### Activity
Repeat every line of the data exactly; the pictures stay out.

### Given records
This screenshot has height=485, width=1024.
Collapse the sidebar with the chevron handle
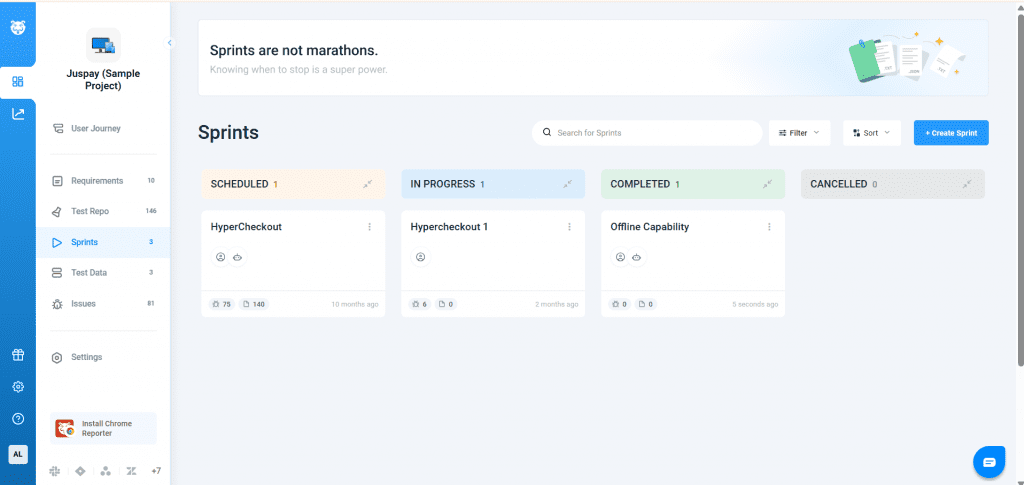pos(169,43)
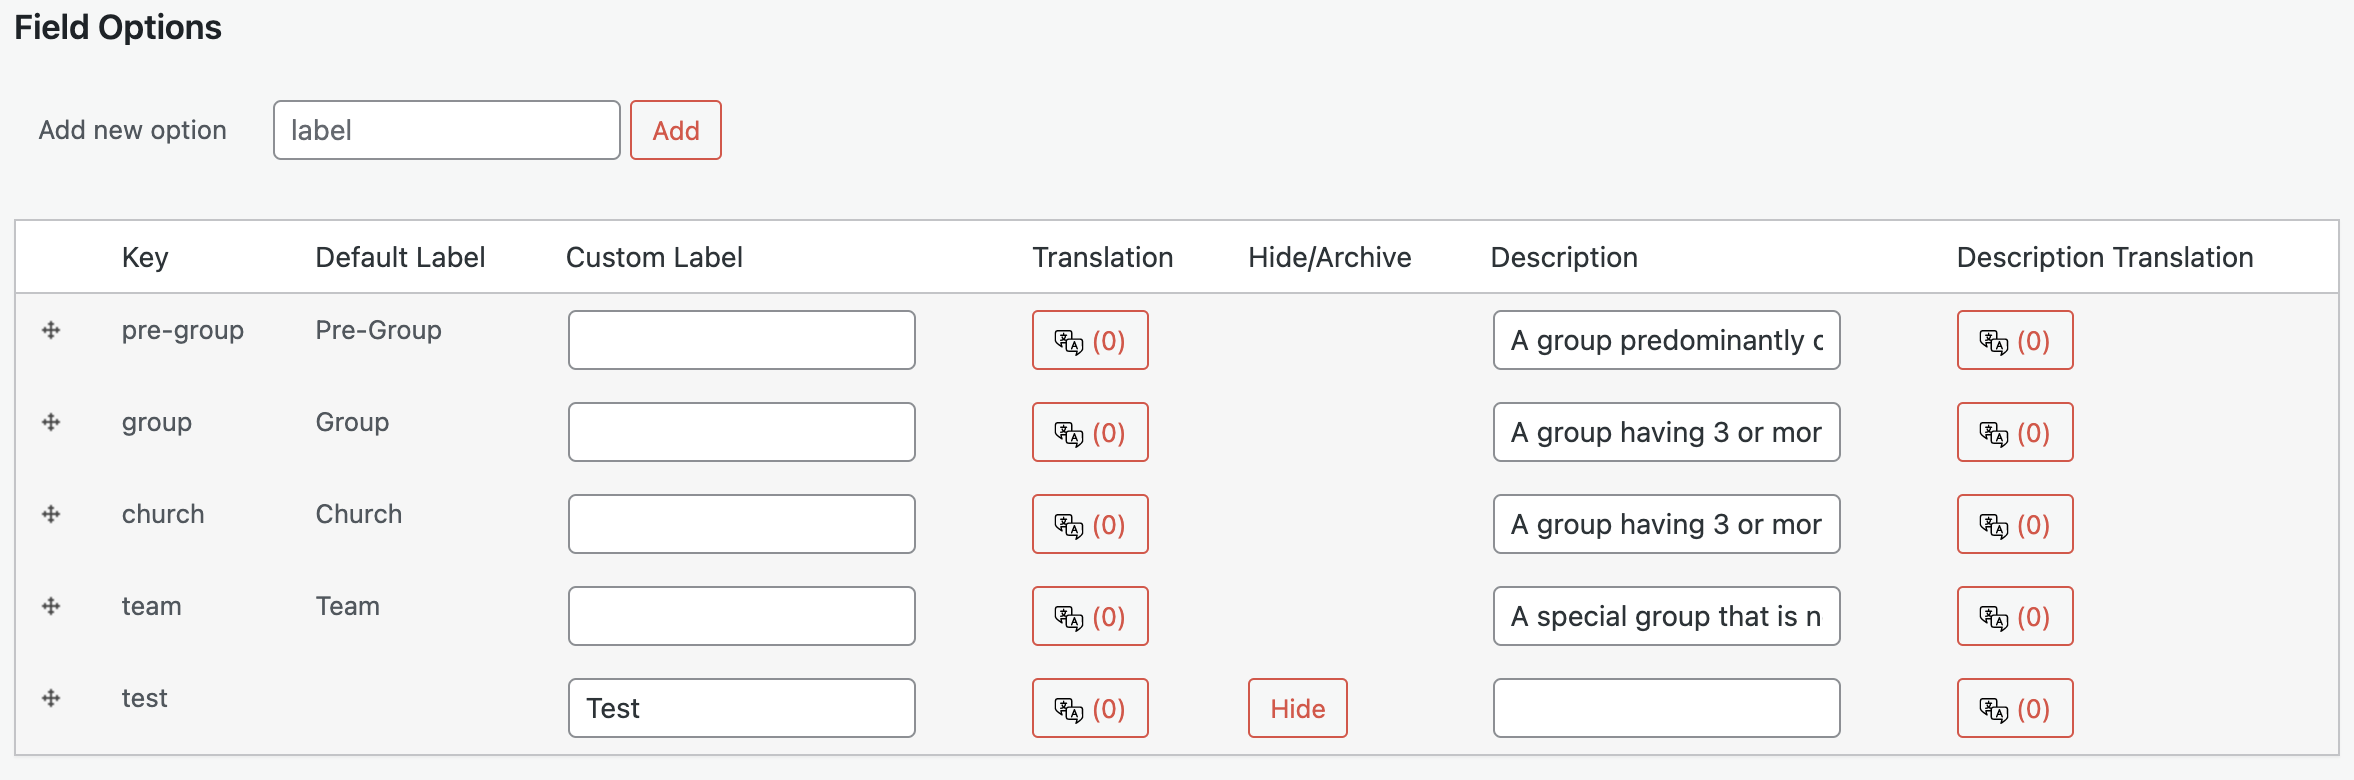2354x780 pixels.
Task: Hide the test field option
Action: pos(1297,708)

### Solution for this task
This screenshot has height=485, width=1024.
Collapse the sidebar with the chevron handle
pos(169,43)
2354x780 pixels.
Task: Hide the test field option
Action: pos(1297,708)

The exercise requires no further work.